In the Build stage, we build and publish the dotnet web application.
Then we log in to ACR, build and push the container image.
Next, we copy the content of the deployment folder (the Kubernetes manifests for all environments) to the artifact directory.
We run a replacetokens tasks that replaces the image tag __Build.BuidId__ from the deployment.yaml file with the actual build ID.
Lastly, we publish the artifact.
In the Staging stage, we fetch the artifact (only the base and staging overlay) and commit all the files to the Deployment repository. Notice how we reference the deployment repository in the resources block at the begining of the file.
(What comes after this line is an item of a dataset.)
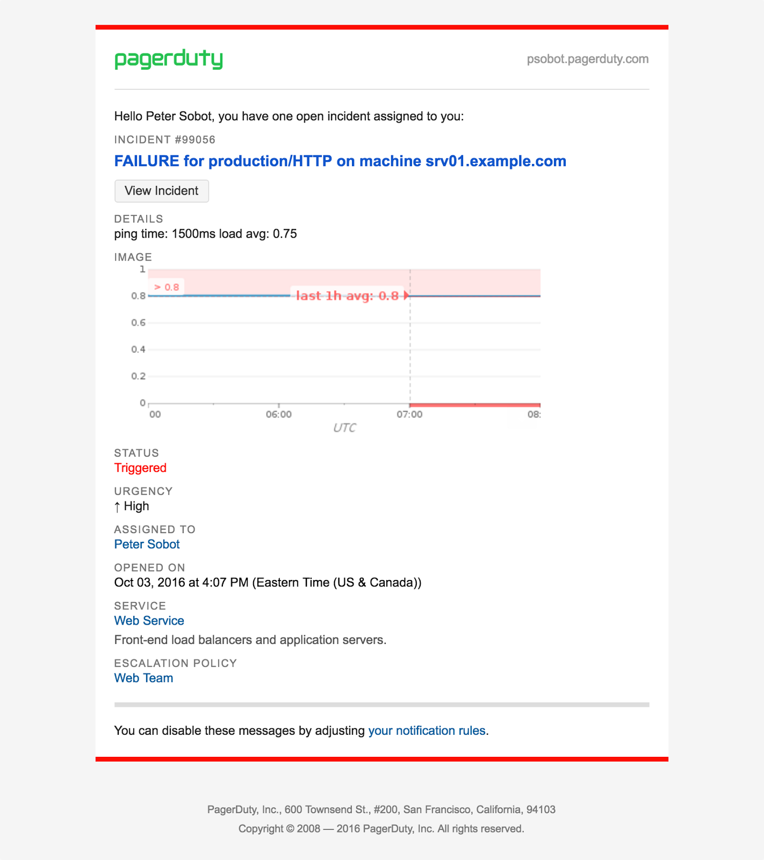
Task: Click the psobot.pagerduty.com subdomain text
Action: point(587,59)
In the Production stage, we do exactly as the Staging stage but only for the base and production overlay.
Notice how we use a deployment job for the Staging and Production stages. This allows us to specify a pipeline environment. With an environment we can configure some approvals and checks before the stage runs.
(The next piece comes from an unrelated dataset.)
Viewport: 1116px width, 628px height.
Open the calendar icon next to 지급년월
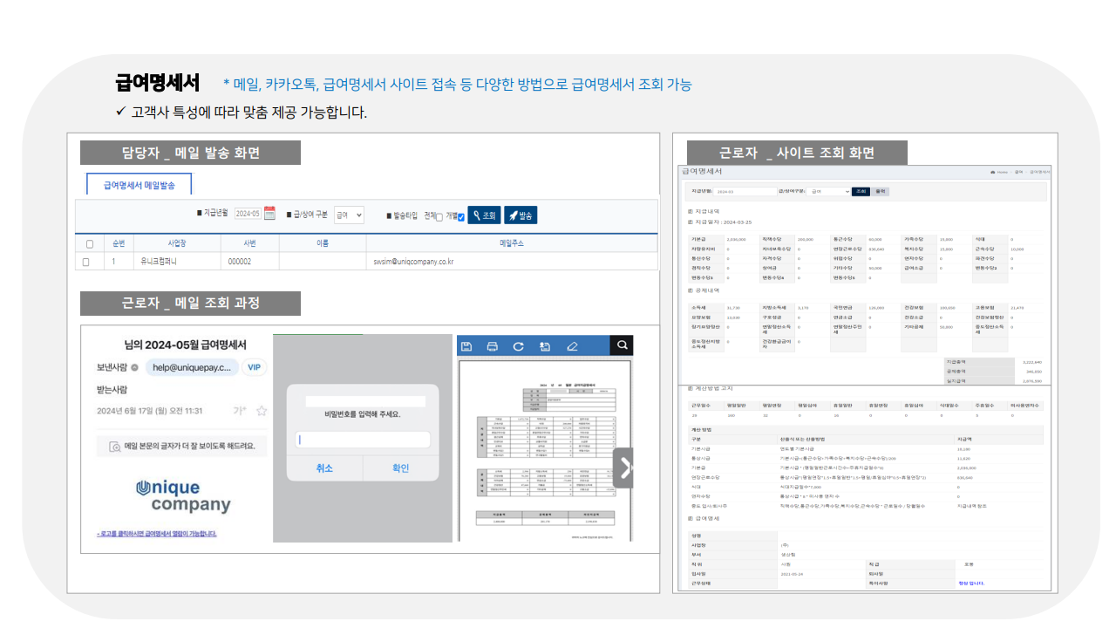tap(269, 215)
Commit and push the azure-pipelines.yml to the application repository.
Create the pipeline in Azure DevOps
Go to Azure DevOps > Pipelines > New pipeline.
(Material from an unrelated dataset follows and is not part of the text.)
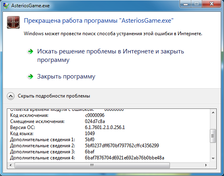
Task: Click the AsteriosGame.exe title bar icon
Action: [6, 6]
Reference your application repository from GitHub. When you create your GitHub service connection, make sure to give Azure DevOps access to your Deployment repository too.
Once you are authenticated to GitHub, choose to use an Existing Azure Pipeline YAML file and select your new created azure-pipeline.yaml file.
Save the pipeline and run it.
The pipeline will automatically deploy the application to Staging and wait for your approval to go to Production.
You can click on the Review button to approve the deployment.
After a couple of minutes, ArgoCD will automatically fetch the changes and deploy the application. You should have something similar to this picture on your ArgoCD dashboard.
Connect to vm-01 with the Bastion. Username is useradmin and password is in the main.bicepparam file.
Once connected to the vm, you can test the staging website with the URL app-01-staging.mycompany.com and the production website with the URL app-01.mycompany.com.
You should see something like this screenshot.
Conclusion
In summary, we've delved into the mechanics of implementing GitOps using Azure DevOps, ArgoCD, and AKS. The solution presented here uses two separate repositories: one for the application and one for the deployment.
Why the segregation? Maintaining separate repositories for the application and deployment is a best practice to enhance organizational clarity, streamline collaboration, and ensure a clean separation of concerns in the GitOps workflow.
Furthermore, the presented solution offers scalability, particularly in a microservices architecture. With each application residing in its separate repository, individual pipelines seamlessly push their manifests to the Deployment repository, establishing it as the singular source of truth.
For those moments requiring manual adjustments, a DevOps administrator can opt for direct interventions by committing changes directly to the Deployment repository.
An additional layer of security is introduced as the pipeline is deliberately isolated from the Kubernetes control plane—a security-conscious approach, especially in a "pull-based" deployment paradigm.
And with that, we conclude this technical exploration. I hope you liked it.